YOUR OBJECTIVE:
Write out the records word for word, starting at their very first line and ending at the line that contains "Looking at the screenshot, I should (110, 200).", both ends included. Leave the pictures out.

DATA PROVIDED:
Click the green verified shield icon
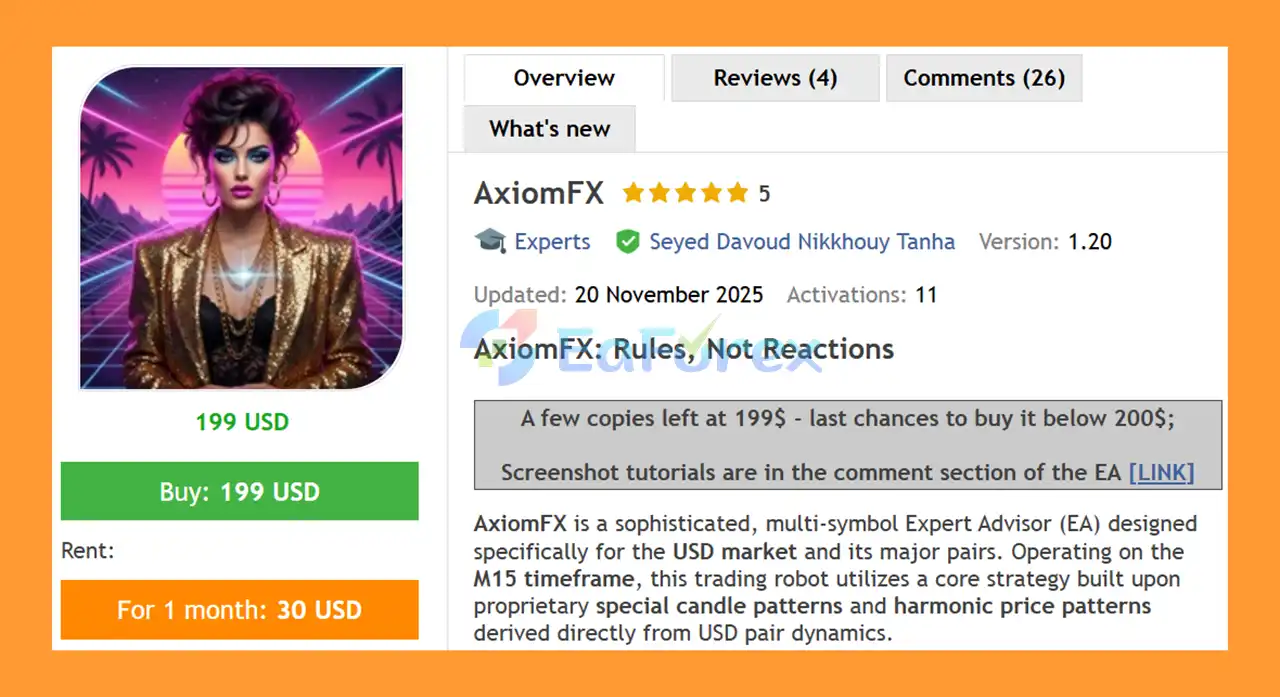This screenshot has width=1280, height=697. [x=627, y=241]
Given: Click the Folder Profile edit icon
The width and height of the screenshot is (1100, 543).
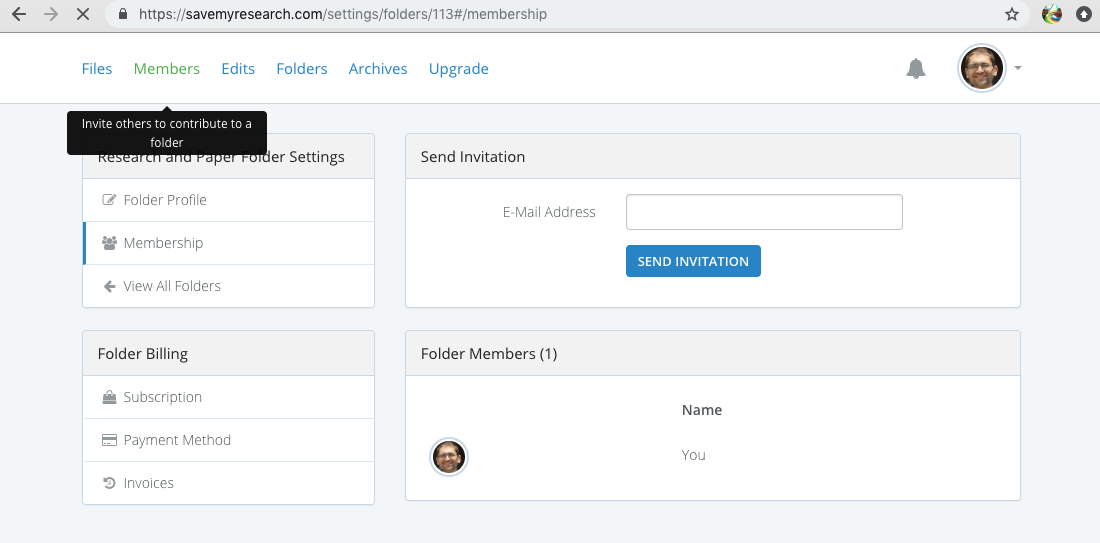Looking at the screenshot, I should (110, 200).
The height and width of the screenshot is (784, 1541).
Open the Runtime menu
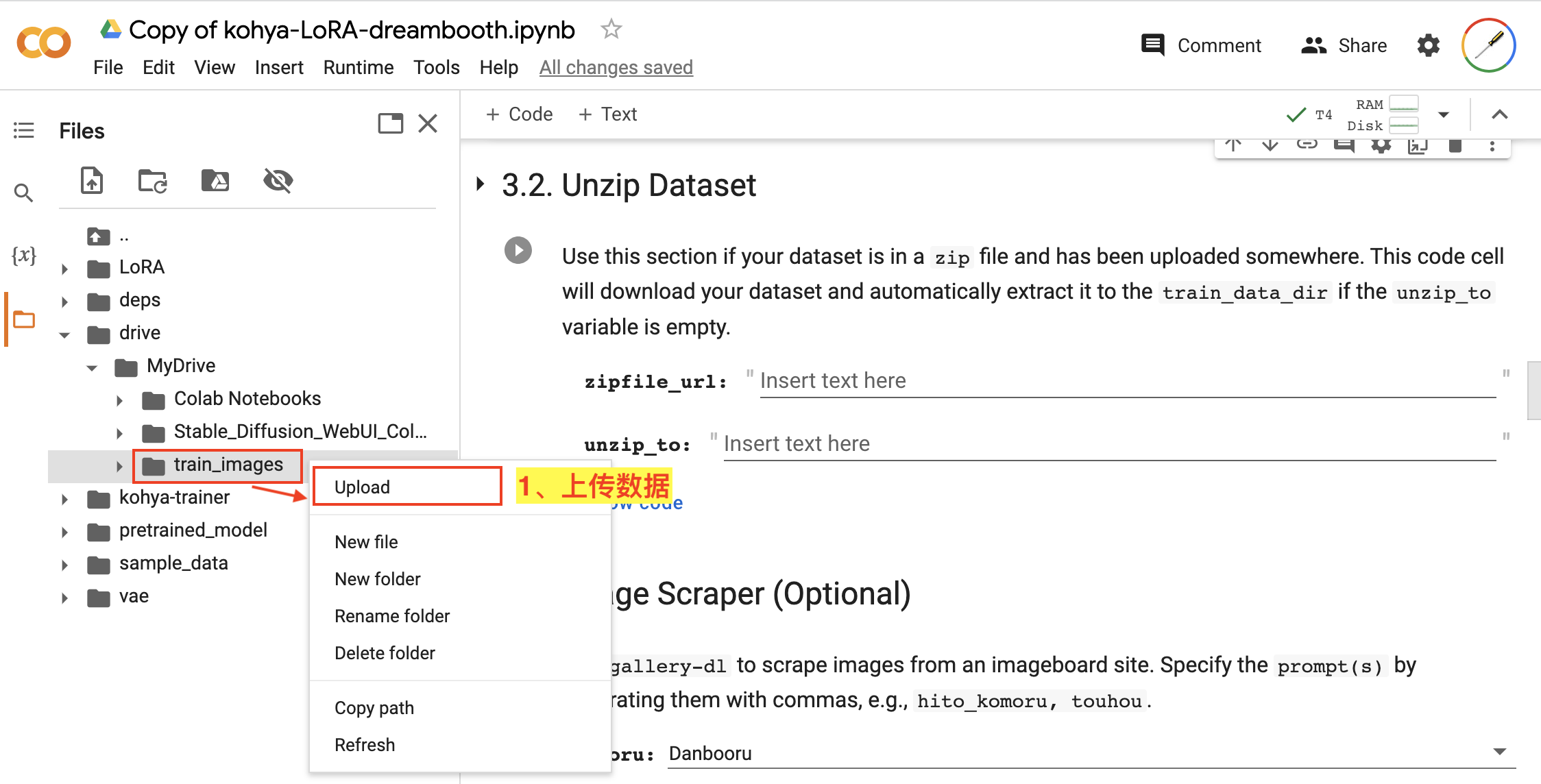point(358,67)
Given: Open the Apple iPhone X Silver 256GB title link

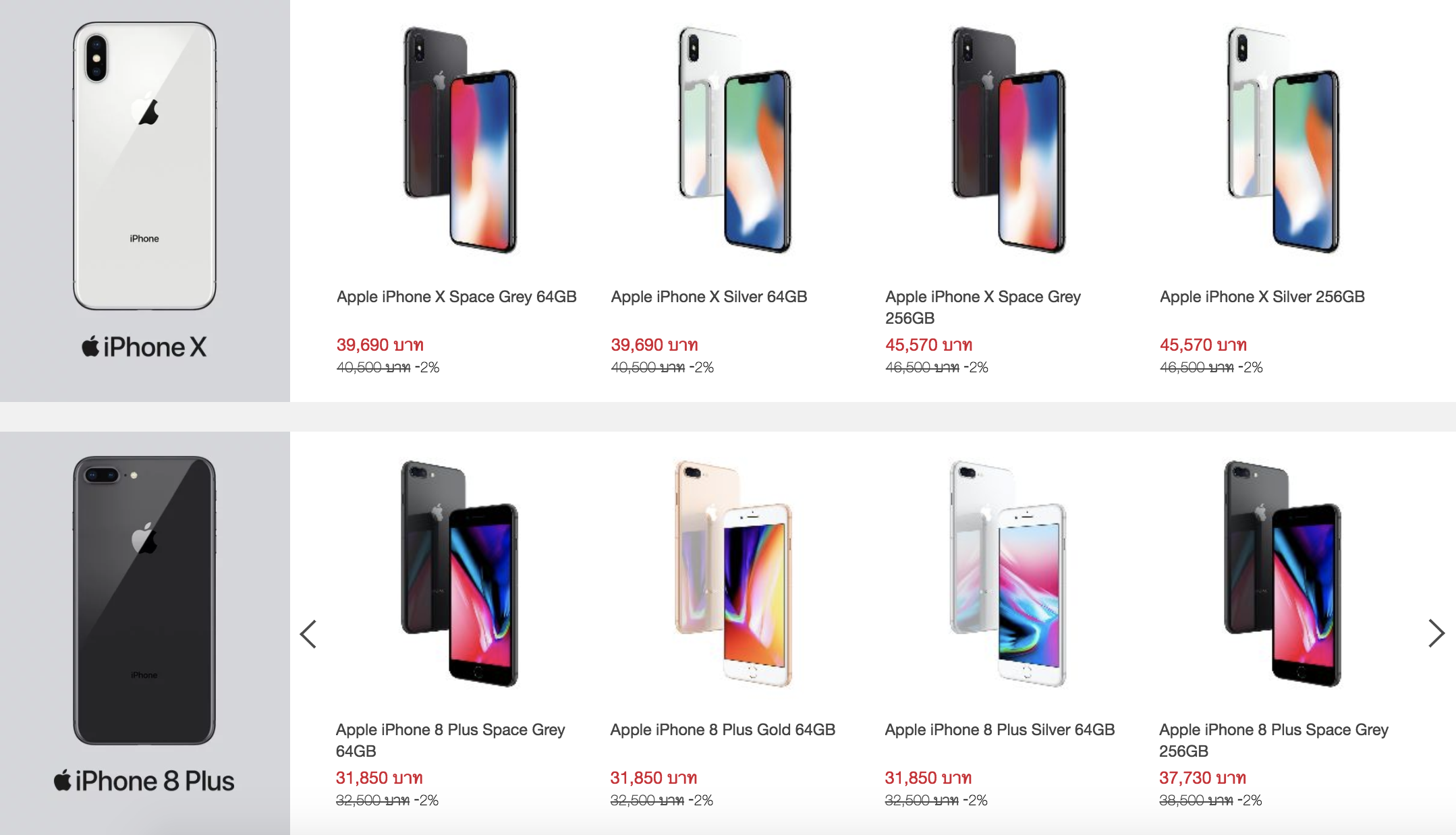Looking at the screenshot, I should pos(1262,297).
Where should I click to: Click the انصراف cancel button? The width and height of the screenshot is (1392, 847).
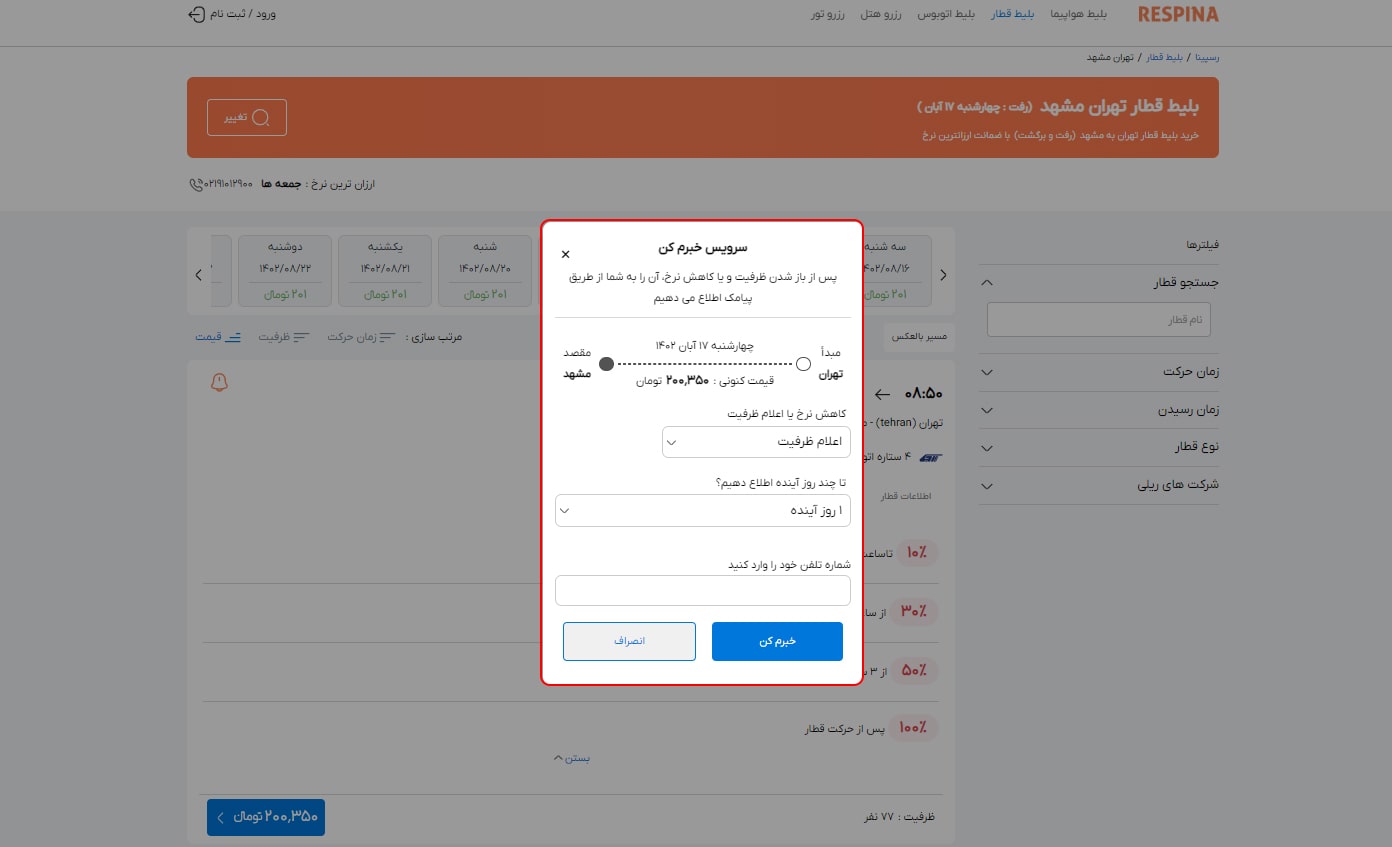pyautogui.click(x=629, y=641)
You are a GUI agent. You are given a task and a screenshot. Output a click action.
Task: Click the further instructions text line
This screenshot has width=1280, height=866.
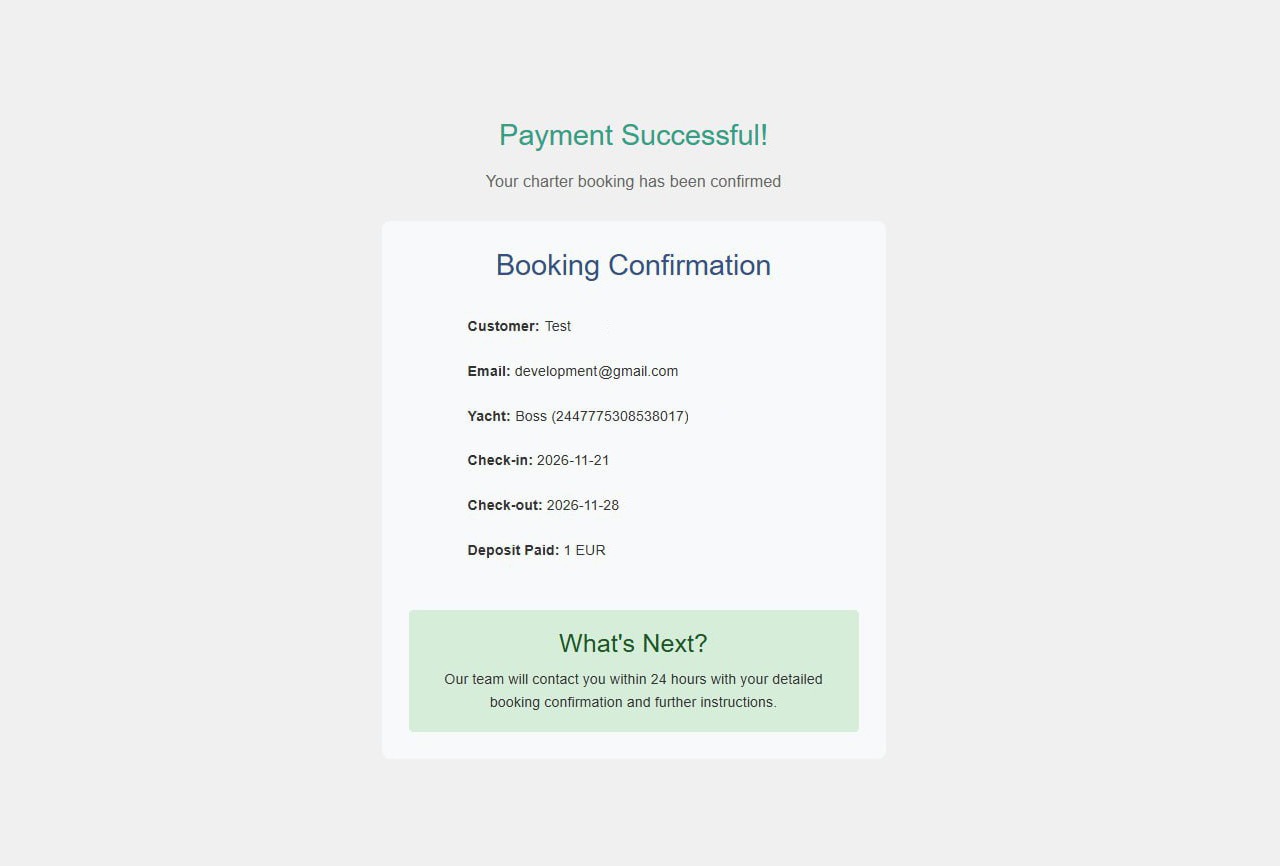click(x=633, y=702)
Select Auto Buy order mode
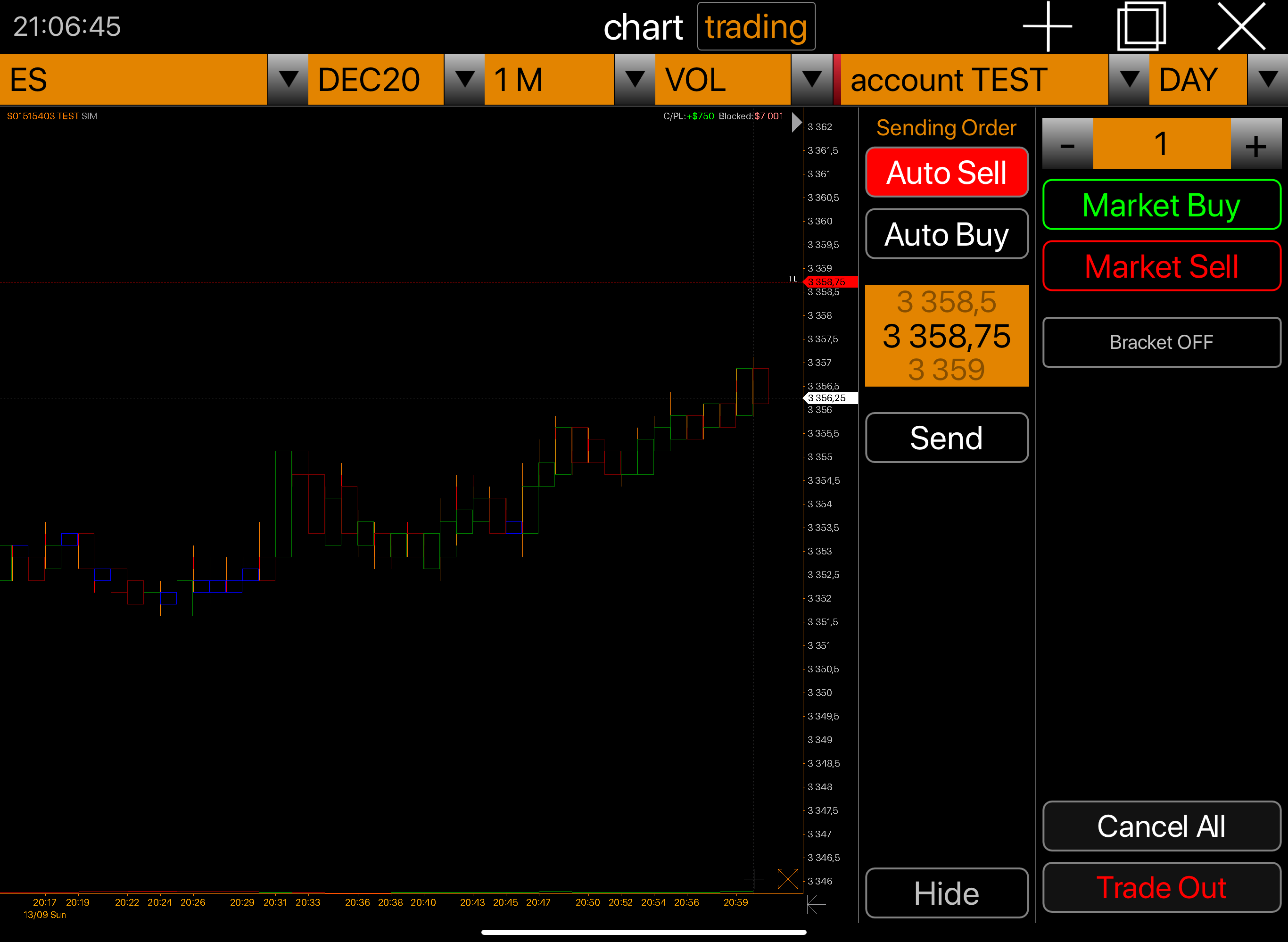The image size is (1288, 942). tap(947, 234)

THE OUTPUT:
Click the green verified shield icon
This screenshot has width=1280, height=697. [x=627, y=241]
Given: Click the Folder Profile edit icon
The width and height of the screenshot is (1100, 543).
Looking at the screenshot, I should (110, 200).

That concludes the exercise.